* _Over deze opdracht_:
Beantwoord met behulp van het lemma over Frans Zacharias Ermerins de volgende vragen.
1. In welke stad werd Ermerins geboren?
2. Als wat diende hij tijdens de Tiendaagse Veldtocht?
3. In welk jaar promoveerde hij in de medicijnen?

* _Gekozen fragment_:
● ● ● ● ●
Nieuwe Groninger Encyclopedie

P. Brood, A.H. Huussen en J. van der Kooi (1999)

Gepubliceerd op 20-09-2021

Ermerins, frans zacharias

betekenis & definitie

(Middelburg 1808 - Groningen 1871)

Medicus en patholoog. Studeerde in Leiden wis- en natuurkunde, vervolgens medicijnen. Tijdens zijn studie diende hij als Vrijwillige Jager tijdens de Tiendaagse Veldtocht. Promoveerde daarna, in 1832, in de medicijnen op een studie over een der leerstukken van de vader van de geneeskunde, de Griekse arts Hippocrates (gest. ca. 377 v. Chr.). Zijn liefde voor de werken van de oude Griekse geneeskundigen is hij steeds trouw gebleven.
● ● ● ● ●
* _Aangeleverde gegevens_:
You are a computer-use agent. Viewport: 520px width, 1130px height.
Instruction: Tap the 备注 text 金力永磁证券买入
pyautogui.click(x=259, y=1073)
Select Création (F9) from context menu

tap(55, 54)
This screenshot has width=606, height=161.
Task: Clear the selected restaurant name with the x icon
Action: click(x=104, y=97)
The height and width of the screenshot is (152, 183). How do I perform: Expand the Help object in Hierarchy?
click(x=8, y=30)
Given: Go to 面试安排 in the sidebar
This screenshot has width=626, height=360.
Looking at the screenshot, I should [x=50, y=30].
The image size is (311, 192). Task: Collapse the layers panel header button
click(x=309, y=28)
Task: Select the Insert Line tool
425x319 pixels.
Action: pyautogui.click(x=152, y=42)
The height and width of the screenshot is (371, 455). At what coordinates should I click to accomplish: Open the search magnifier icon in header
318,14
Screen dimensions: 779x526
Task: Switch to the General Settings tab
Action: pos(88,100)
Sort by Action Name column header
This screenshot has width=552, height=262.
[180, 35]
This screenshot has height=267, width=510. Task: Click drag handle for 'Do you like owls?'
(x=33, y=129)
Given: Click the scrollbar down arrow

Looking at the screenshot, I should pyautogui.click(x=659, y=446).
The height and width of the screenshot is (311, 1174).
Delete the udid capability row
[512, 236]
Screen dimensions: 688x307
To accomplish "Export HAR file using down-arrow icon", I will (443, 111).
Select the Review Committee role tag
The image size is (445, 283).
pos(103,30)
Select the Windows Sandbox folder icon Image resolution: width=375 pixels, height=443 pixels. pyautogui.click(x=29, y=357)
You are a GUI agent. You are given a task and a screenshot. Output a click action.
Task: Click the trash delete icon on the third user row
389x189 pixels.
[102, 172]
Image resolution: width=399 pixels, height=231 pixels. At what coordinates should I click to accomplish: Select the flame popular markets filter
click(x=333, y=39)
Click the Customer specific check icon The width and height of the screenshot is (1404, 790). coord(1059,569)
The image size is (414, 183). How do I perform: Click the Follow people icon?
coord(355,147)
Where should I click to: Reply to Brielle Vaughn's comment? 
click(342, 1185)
● ● ● ● ●
* _Antwoord_:
1. Middelburg
2. Als Vrijwillige Jager
3. 1832